Quali sono i nodi irrisolti, dal tuo punto di vista?
Mi limito a un punto: tutto viene ancora tenuto sotto il “cappello” del Ministero dell’Economia (Mef). È ora che di questo settore ricominci a occuparsi il Ministero degli Interni, come era prima della “svolta” degli anni Novanta. Se il mandato del Mef è far quadrare i conti, mandato del Ministero degli Interni è garantire contenere questo fenomeno che, come dimostrano le ultime inchieste, è sempre più veicolo, oltre che di predazione sociale, anche di riciclaggio e finanziamento per attività occulte. (Parlo ovviamente di istituzioni,  non ho alcuna simpatia, anzi, per l’attuale ministro e la sua “visione” disumana. Ma in Italia si personalizza tutto e, di conseguenza, si depotenzia la possibilità di intervenire sui fenomeni e sulle loro logiche, che sono sempre complesse) .

Esistono dei punti nevralgici da colpire per far crollare l’impalcatura dell’incentivo di massa dell’azzardo?

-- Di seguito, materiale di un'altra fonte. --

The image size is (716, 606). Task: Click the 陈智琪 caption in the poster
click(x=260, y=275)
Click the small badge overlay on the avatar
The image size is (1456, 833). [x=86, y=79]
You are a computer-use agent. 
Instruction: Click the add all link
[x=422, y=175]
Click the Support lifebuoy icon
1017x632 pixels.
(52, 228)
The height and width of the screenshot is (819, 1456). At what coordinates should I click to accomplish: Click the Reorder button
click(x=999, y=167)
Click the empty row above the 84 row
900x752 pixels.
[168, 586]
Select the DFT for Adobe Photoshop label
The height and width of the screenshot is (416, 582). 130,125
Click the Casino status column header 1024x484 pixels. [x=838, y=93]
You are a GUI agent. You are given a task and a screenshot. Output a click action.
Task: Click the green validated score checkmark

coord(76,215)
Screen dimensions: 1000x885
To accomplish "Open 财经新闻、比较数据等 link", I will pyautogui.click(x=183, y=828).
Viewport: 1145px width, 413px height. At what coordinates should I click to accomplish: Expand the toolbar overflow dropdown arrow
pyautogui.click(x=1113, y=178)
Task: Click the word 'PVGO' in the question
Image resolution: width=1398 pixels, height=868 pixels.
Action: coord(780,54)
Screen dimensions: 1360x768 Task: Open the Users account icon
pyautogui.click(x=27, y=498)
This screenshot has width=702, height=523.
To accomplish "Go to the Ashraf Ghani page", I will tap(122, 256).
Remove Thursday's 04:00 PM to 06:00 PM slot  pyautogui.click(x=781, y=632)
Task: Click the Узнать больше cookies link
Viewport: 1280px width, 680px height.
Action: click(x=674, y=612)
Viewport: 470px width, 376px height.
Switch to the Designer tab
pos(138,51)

Ne vedo tre. Il primo consiste nel togliere la vendita dei prodotti dell’azzardo dai locali a libero accesso (es. dai tabaccai e in primis per macchinette e gratta e vinci) e responsabilizzare penalmente i concessionari rendendoli responsabili in solido di tutto ciò che accade dentro locali che portano le loro insegne (come accade per il sub appalto). Cosa che ora non avviene: lo Stato non sa realmente chi opera per e in suo conto sul territorio, quindi sui territori accade di tutto. In secondo luogo bisogna controllare gli algoritmi. Ho chiesto da tempo che vengano resi pubblici, ad esempio, i codici degli Nrg, i number random generator che gestiscono le Vlt, le macchinette iperveloci che macinano migliaia di euro all’ora. Quando avremo gli algoritmi, capiremo di che cosa stiamo parlando. Come terza sfida vedo la necessità di spostare il focus istituzionale dalla “sfiga” e dalla “patologia” al sociale. Voglio dire che questo fenomeno ha impatti sistemici su tutti, anche i non giocatori. La patologia dei singoli rientra nel contesto di un sistema malato. Finanziariamente malato: non a caso grandi fondi di investimento stanno investendo nel settore azzardo e grossi gruppi di tale settore si sono buttati sul mercato dei crediti deteriorati. Insomma, dobbiamo mettere insieme i saperi e farli parlare, non dividere tutto in compartimenti stagni (di questo si occupano i clinici, di quest’altro i funzionari del Mef, etc.). Questo allargare lo sguardo ci permetterà di affrontare il problema e al contempo darci un mandato chiaro: il legame sociale è sotto attacco. L’incentivo è vitale per questo sistema. Un sistema per cui la patologia non è una conseguenza comportamentale di un “gioco irresponsabile”, ma l’obiettivo stesso di questo business che si gioca sulla vita umana.